(Stored data)
****************************************

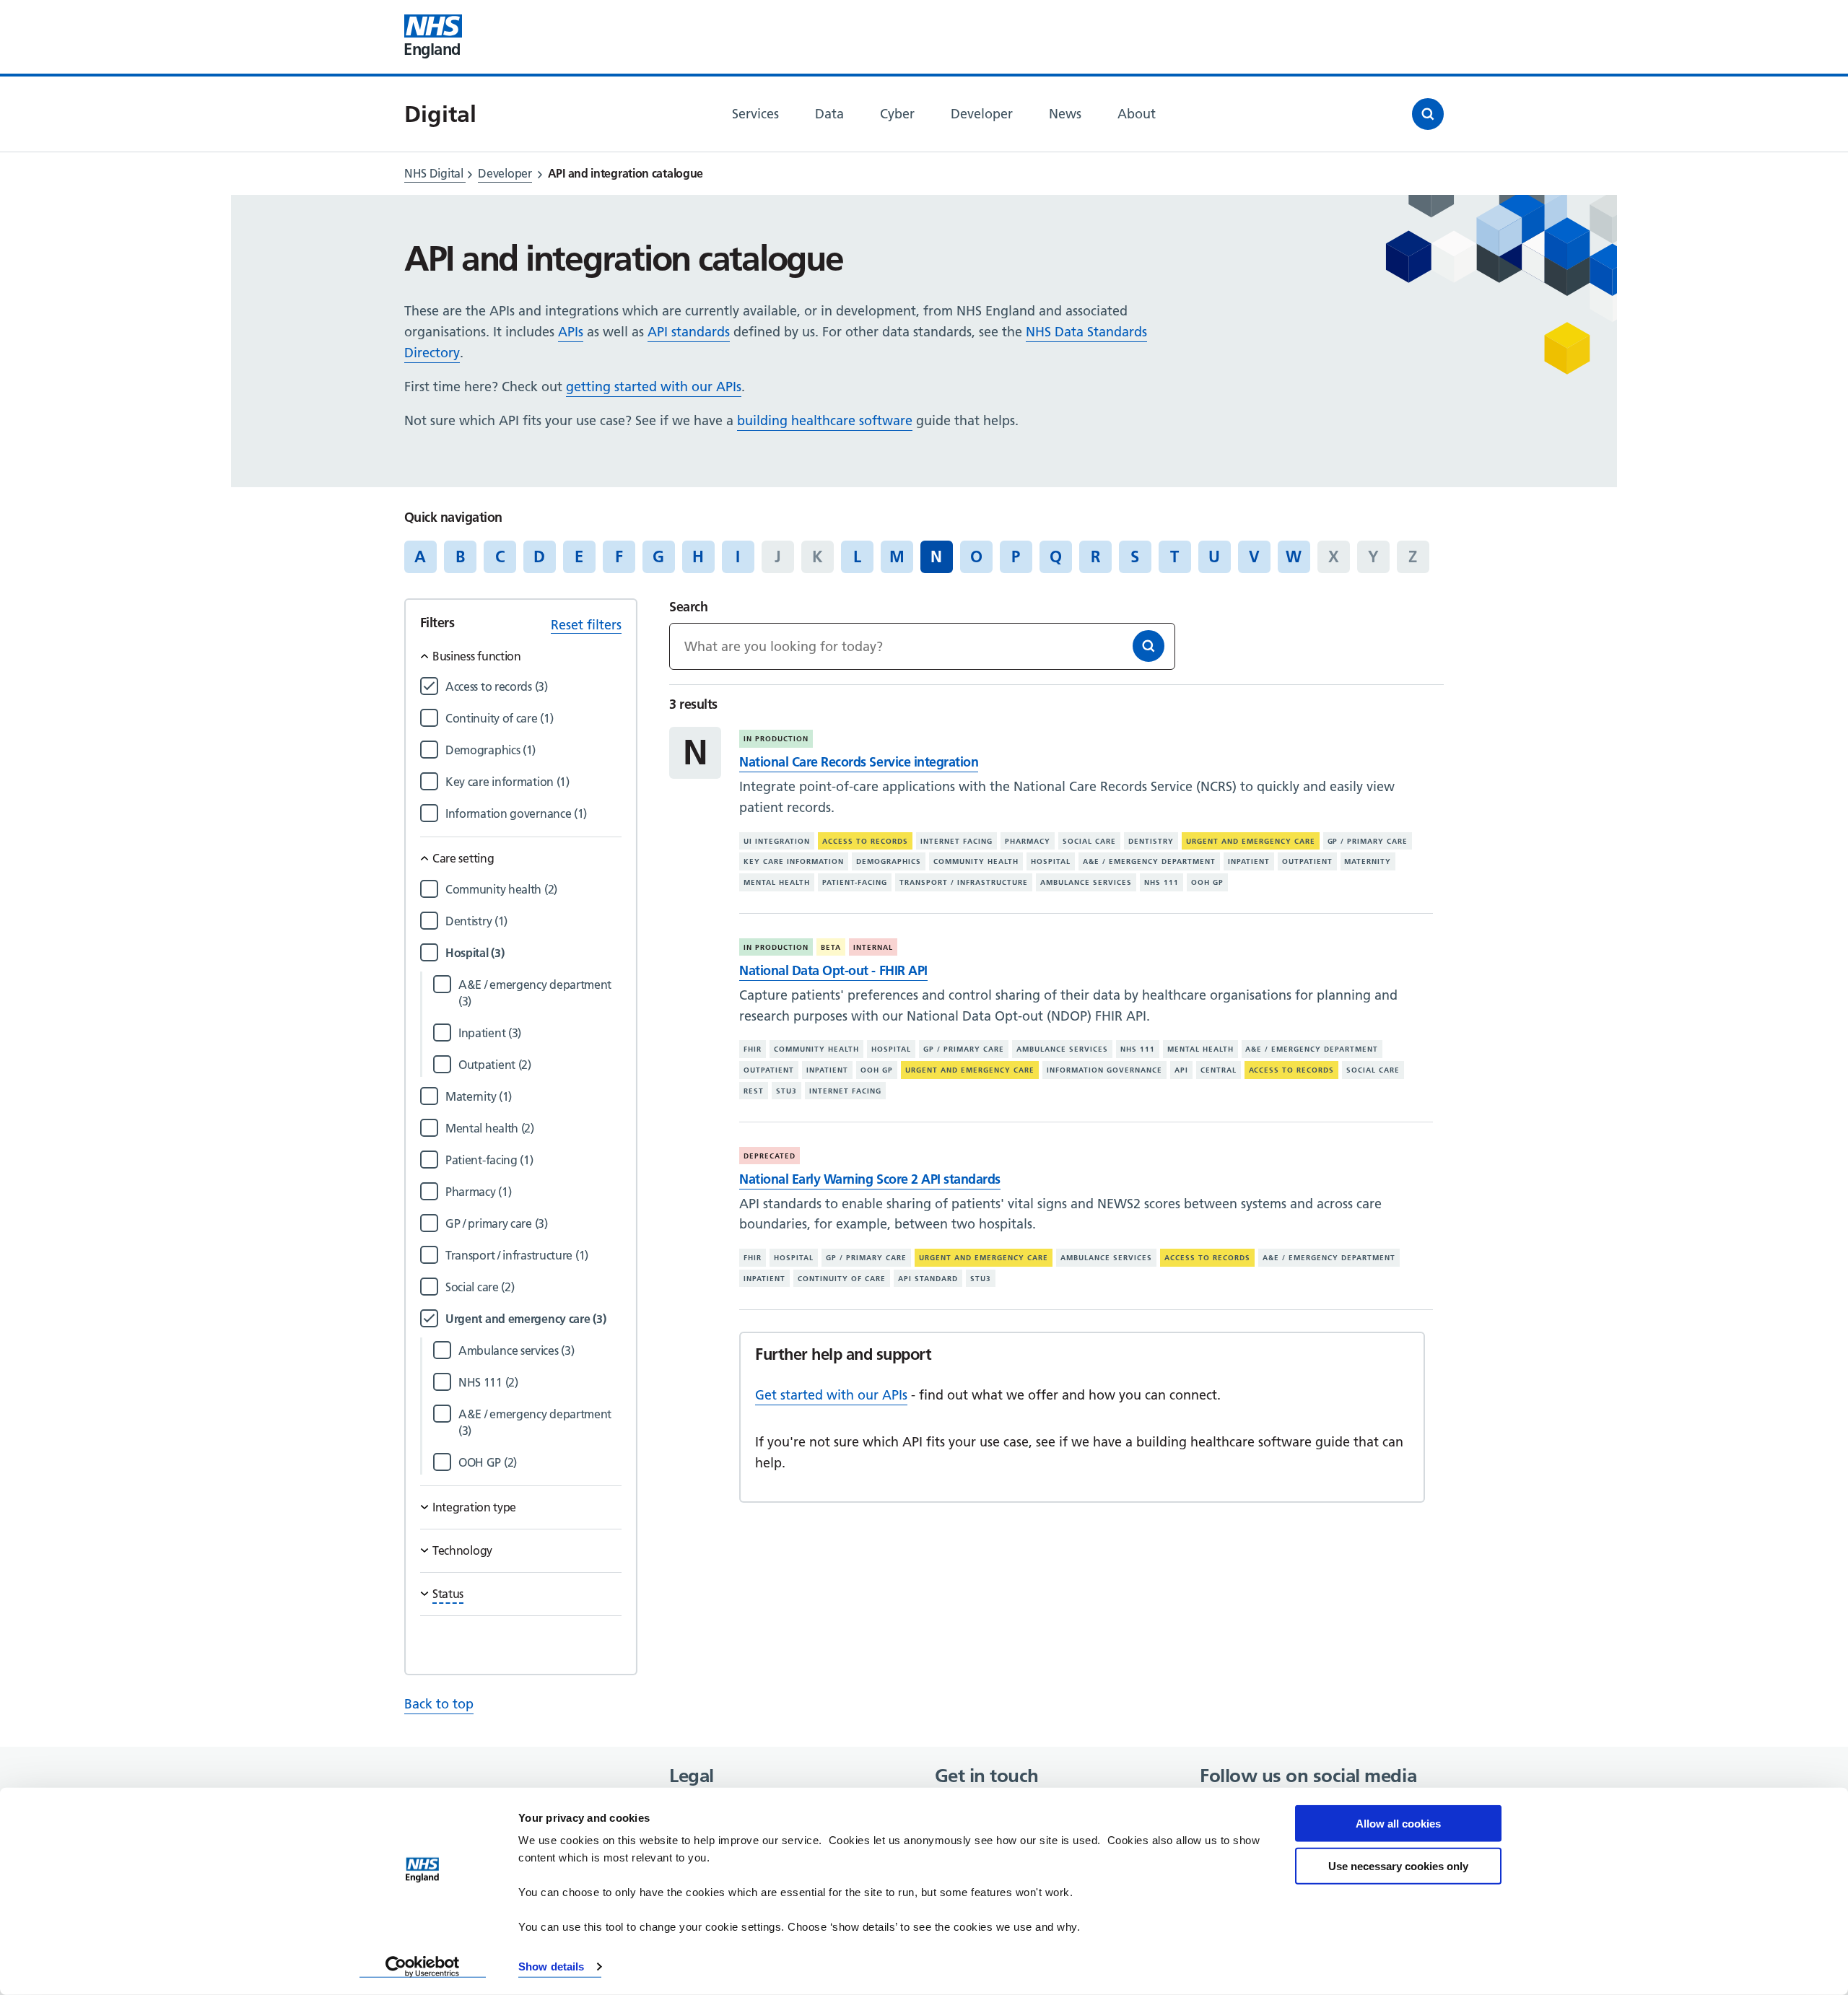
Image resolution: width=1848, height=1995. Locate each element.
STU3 (786, 1091)
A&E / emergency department (1149, 861)
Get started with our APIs (831, 1395)
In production (776, 738)
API (1181, 1070)
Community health (976, 861)
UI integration (777, 841)
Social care (1089, 841)
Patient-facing (854, 882)
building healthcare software (824, 420)
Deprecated (770, 1156)
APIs (570, 331)
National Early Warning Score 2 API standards (869, 1179)
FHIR (753, 1049)
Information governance (1104, 1070)
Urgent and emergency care (1250, 841)
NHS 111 (1161, 882)
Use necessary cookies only (1398, 1865)
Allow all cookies (1398, 1823)
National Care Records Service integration (858, 762)
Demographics (888, 861)
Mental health (777, 882)
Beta (831, 947)
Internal (873, 947)
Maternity (1367, 861)
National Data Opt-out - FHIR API (833, 970)
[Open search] (1428, 114)
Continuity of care (842, 1278)
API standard (928, 1278)
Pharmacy (1027, 841)
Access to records (865, 841)
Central (1218, 1070)
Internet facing (956, 841)
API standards (689, 331)
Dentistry (1151, 841)
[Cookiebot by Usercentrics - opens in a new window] (422, 1967)
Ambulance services (1086, 882)
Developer (504, 173)
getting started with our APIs (653, 386)
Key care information (794, 861)
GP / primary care (1368, 841)
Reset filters (586, 624)
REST (754, 1091)
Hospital (1051, 861)
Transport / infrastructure (963, 882)
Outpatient (1307, 861)
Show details (551, 1966)
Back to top (439, 1703)
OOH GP (1207, 882)
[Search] (1148, 646)
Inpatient (1249, 861)
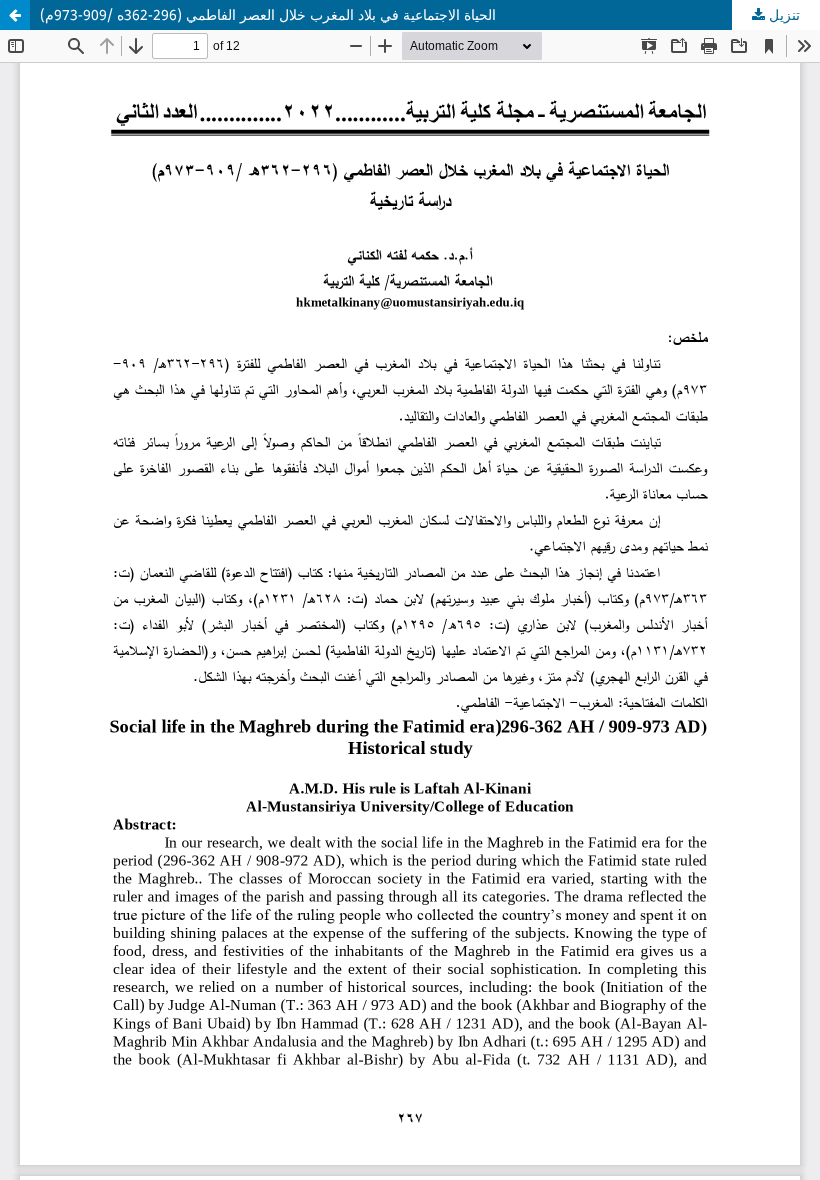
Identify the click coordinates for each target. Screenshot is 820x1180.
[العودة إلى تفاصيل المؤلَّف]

****************************************

Directions =>
Starting from the records above, copy each line where the string "integration" is found.

Result =>
UI integration (777, 841)
National Care Records Service integration (858, 762)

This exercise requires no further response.